La settimana scorsa, nella mia pagina Facebook, ho pubblicato alcune risorse per riflettere sulle parole con cui parliamo del coronavirus, in particolare sulle metafore che stiamo utilizzando.
La metafora della guerra sembra quella più diffusa: parliamo di combattere e di sconfiggere il virus, di lavoro in trincea, di battaglie, di vittorie, di perdite.
Più in generale, spesso è in questi stessi termini che si parla delle malattie, soprattutto quelle più gravi e con un decorso lungo e incerto come ad esempio il cancro.
Ho iniziato a studiare le metafore del nostro linguaggio circa 14 anni fa, mentre ero ancora una studentessa, perché mi rendevo conto di come il modo in cui parliamo delle cose influenza tantissimo come le viviamo, come ci sentiamo a riguardo, e perfino le scelte che facciamo. È un fenomeno che poi, nel lavoro clinico, ho potuto osservare in modo ancora più approfondito.

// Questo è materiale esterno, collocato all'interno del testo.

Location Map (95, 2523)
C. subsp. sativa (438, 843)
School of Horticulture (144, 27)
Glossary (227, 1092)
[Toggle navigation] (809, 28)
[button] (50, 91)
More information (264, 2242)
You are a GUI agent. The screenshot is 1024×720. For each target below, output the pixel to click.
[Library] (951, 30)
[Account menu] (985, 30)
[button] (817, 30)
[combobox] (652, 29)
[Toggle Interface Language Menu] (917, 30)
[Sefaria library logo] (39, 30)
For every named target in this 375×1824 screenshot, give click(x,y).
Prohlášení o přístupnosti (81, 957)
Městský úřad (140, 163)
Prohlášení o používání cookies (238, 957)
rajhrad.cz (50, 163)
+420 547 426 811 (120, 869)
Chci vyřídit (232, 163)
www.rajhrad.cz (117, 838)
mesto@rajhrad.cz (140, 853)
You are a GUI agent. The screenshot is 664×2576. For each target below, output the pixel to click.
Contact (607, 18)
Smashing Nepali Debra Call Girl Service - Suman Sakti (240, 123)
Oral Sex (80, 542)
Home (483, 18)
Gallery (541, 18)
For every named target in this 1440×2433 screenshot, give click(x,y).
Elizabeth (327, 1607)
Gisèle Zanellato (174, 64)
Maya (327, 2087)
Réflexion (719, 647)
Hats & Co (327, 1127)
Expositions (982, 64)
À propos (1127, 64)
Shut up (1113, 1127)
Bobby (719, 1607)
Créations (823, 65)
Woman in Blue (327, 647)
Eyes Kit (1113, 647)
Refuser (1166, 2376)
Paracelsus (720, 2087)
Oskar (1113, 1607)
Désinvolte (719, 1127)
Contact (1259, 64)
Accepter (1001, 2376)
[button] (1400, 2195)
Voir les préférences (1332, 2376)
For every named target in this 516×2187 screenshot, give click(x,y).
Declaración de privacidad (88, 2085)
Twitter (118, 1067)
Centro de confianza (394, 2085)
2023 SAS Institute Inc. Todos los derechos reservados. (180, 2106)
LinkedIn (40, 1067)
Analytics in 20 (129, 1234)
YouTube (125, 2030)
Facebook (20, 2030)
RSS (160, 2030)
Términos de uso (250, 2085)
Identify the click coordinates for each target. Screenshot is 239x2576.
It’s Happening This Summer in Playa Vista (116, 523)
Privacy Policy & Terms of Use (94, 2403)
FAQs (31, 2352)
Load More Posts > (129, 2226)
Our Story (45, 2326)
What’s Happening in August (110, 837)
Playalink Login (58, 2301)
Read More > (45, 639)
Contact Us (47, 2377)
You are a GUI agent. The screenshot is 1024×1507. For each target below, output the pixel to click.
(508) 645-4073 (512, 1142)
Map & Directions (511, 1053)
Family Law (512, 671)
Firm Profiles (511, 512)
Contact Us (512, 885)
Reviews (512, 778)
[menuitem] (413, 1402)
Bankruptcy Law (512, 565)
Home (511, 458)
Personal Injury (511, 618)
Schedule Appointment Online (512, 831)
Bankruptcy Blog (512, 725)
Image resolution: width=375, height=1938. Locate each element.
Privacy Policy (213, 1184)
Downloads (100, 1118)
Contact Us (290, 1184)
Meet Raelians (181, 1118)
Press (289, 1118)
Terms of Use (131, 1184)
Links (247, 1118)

Certe volte rimaniamo incastrati nelle nostre stesse metafore, nelle immagini che utilizziamo per dare forma a qualche aspetto della nostra esperienza: è come se non potessimo vedere al di là dell’alfabeto che utilizziamo per rappresentarcela. Ma, per contro, trovare una nuova metafora può anche liberarci, aiutandoci a prendere in considerazione degli aspetti nuovi di quella situazione.
Ritornando alla malattia, che impatto ha utilizzare la metafora bellica da parte di un malato, dei suoi familiari o degli operatori medici?
Da una parte può servire a raccogliere tutte le proprie energie per farvi fronte, un po’ come se ci trovassimo sull’arena del gladiatore e dovessimo combattere con tutti noi stessi contro il nemico, la malattia. In questo scenario, come ci ricorda Susan Sontag, nessun sacrificio è considerato eccessivo, tutte le risorse vengono attivate per debellare l’avversario.
Dall’altra, molte persone che affrontano un percorso di cura cominciano a sentirsi a disagio quando qualcuno parla della loro malattia in questi termini. Perché una metafora di questo tipo prevede qualcuno che vince e qualcuno che perde (e chi sarà tra noi? Io o la mia malattia?). Perché “arrendersi” non è previsto, nemmeno per un momento; perché non lascia spazio alla stanchezza, allo sconforto, alla paura di morire con cui tutti a un certo punto del loro percorso si confrontano.
Chi cede sembra avere già perso, e al contrario esiste tutta una “agiografia” laica che porta esempi virtuosi di persone malate e poi guarite grazie alla loro determinazione, o che prima di morire hanno saputo trasformare se stesse e gli altri.
Ma ammalarsi, morire, guarire non è questione di eroismo. Spesso ha più a che fare con la cura, con la disponibilità di risorse culturali, economiche e sanitarie e, non per ultimo, di fortuna. Applicare la metafora della guerra a una malattia, ci ricorda Daniele Cassandro, significa caricare il malato di sensi di colpa, che è già di per sé un ostacolo al suo percorso di guarigione.
Nel post di lunedì ho proposto una metafora alternativa, quella della cura. Ma non è l’unica possibile. Con quali altre parole possiamo parlare della malattia? Quali immagini, quali metafore possono aiutarci ad affrontarla, sia che riguardi noi che un nostro caro?